** EXERCISE **
Say how many lines in the records contain the string "computer". Nothing but the number should be given.

----------

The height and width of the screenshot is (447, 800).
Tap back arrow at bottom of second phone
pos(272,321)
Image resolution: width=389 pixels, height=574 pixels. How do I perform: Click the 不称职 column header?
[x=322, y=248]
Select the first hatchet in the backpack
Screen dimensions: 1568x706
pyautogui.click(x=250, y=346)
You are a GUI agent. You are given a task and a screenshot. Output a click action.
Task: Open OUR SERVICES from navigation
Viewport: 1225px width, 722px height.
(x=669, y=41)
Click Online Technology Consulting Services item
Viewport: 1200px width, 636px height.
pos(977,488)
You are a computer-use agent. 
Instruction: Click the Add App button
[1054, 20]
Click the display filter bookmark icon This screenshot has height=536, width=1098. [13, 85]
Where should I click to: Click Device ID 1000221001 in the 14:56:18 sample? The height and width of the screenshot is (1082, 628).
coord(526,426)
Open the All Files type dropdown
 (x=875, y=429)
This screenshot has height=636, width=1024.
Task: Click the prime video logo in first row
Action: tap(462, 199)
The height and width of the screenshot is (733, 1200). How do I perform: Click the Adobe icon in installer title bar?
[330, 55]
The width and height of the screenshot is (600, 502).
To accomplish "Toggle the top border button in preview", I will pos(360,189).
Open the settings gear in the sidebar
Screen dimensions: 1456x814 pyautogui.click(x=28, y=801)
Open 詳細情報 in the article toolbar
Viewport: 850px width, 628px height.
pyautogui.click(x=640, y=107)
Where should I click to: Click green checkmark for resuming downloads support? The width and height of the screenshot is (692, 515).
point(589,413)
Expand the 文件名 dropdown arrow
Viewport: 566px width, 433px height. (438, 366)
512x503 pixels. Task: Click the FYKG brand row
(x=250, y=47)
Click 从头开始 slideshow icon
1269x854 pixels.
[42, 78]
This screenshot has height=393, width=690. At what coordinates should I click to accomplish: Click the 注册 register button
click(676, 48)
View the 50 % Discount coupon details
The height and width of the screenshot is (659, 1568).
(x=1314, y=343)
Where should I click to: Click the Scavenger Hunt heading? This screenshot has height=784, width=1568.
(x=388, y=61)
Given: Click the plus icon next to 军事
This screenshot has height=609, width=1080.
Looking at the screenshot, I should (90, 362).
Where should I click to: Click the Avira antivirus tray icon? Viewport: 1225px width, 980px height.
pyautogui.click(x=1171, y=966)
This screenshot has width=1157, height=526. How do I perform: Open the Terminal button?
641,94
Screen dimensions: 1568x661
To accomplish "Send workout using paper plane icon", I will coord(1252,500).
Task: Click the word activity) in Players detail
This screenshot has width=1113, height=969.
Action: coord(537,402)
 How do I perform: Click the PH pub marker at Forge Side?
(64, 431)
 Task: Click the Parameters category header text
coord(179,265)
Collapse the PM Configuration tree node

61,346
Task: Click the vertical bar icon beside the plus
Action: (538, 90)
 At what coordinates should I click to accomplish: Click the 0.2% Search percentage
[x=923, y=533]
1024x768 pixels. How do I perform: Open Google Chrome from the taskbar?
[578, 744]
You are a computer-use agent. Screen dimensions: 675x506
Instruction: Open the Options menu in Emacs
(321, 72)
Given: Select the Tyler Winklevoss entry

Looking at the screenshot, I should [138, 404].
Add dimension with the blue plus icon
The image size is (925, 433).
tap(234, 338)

----------

** SOLUTION FOR THIS EXERCISE **
2